Acredite nas expectativas criadas por Cannes: este é um dos melhores filmes de Walter Salles.

Talvez o melhor, com Terra estrangeira. Por isso mesmo, impossível menosprezar a presença de Daniela Thomas. Como a diretora afirmou, o longa foi desenvolvido como um processo coletivo, aberto a alterações de última hora – um filme de colaborações. Ao mesmo tempo, uma produção que depende de um roteiro de arquitetura complicada, uma trança de histórias sobre uma família que, quando nada mais dá certo, é capaz de formar uma teia de resistência e fraternidade.

Já adianto uma reclamação que aparecerá nas resenhas de quem vê uma alma postiça no cinema de Salles: as tramas são amarradas umas às outras com tanta precisão e assepsia que esse novelo narrativo chega a parecer incoerente com um projeto tão apegado à origem documetnal. Os atores vivenciaram as experiências dos personagens de tal forma que se perdem neles, mas como aceitar esse “retrato da realidade” sem notar as pressões exercidas pelo deus do roteiro?

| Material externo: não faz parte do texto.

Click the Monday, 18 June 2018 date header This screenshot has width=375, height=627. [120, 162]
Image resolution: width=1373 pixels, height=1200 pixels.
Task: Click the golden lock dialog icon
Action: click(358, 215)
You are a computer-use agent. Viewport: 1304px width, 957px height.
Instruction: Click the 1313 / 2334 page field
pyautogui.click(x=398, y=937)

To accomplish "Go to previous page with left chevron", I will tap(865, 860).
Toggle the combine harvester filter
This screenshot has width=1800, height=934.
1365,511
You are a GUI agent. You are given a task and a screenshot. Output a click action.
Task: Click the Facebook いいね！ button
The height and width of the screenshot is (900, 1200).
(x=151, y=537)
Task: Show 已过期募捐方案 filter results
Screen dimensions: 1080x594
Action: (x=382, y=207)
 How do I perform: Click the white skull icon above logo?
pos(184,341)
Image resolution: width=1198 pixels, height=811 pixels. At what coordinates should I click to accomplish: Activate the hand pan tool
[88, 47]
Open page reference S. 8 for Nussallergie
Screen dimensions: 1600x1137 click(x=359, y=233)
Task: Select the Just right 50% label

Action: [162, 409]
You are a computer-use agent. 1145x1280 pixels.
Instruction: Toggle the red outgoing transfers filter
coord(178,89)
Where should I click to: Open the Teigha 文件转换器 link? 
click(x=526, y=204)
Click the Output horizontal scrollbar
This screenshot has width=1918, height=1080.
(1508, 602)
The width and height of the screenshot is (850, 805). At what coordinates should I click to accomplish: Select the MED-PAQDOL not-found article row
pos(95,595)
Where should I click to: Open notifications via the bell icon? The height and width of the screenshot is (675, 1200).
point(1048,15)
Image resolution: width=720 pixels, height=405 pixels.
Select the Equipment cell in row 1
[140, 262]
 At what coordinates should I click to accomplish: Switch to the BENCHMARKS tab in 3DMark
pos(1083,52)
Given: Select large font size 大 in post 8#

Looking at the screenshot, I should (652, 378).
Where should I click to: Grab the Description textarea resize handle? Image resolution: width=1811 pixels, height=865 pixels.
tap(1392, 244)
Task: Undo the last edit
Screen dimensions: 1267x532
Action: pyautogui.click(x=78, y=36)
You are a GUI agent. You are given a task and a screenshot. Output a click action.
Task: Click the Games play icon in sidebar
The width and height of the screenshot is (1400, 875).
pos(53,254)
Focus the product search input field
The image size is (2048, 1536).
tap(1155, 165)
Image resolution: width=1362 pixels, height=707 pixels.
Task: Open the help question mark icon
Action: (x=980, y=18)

Que ninguém confunda essa estrutura, porém, com os mosaicos de Iñárritu & Arriaga. Além de não apelar ao discurso apocalíptico, Linha de passe não condena os personagens à condição de sintomas para uma doença social ou para um mal-estar do mundo contemporâneo ou para qualquer uma dessas bobagens que encontramos em filmes como Babel e 21 gramas. Pelo contrário: cada trama se move numa direção e todas elas são concluídas (ou não) com o mínimo de dignidade. O futuro dessa gente é um mistério que o filme não quer e não pode resolver.

Apesar de aparentemente simples, é um projeto mais ambicoso que Central do Brasil ou até Diários de motocicleta. Salles e Daniela não querem menos que interpetar o Brasil contemporâneo – um desafio nada modesto. Conseguem desenhar esse ensaio sobre a nossa cegueira com muita habilidade, já que, além de desmontar estereótipos (as figuras do evangélico e do motoboy, tão banalizadas em todo canto, ganham em complexidade), se dedicam a uma idéia muito profunda sobre as relações humanas no país: a de uma “vida na horizontal”, em que o auxílio mútuo muitas vezes compensa a ausência do Estado.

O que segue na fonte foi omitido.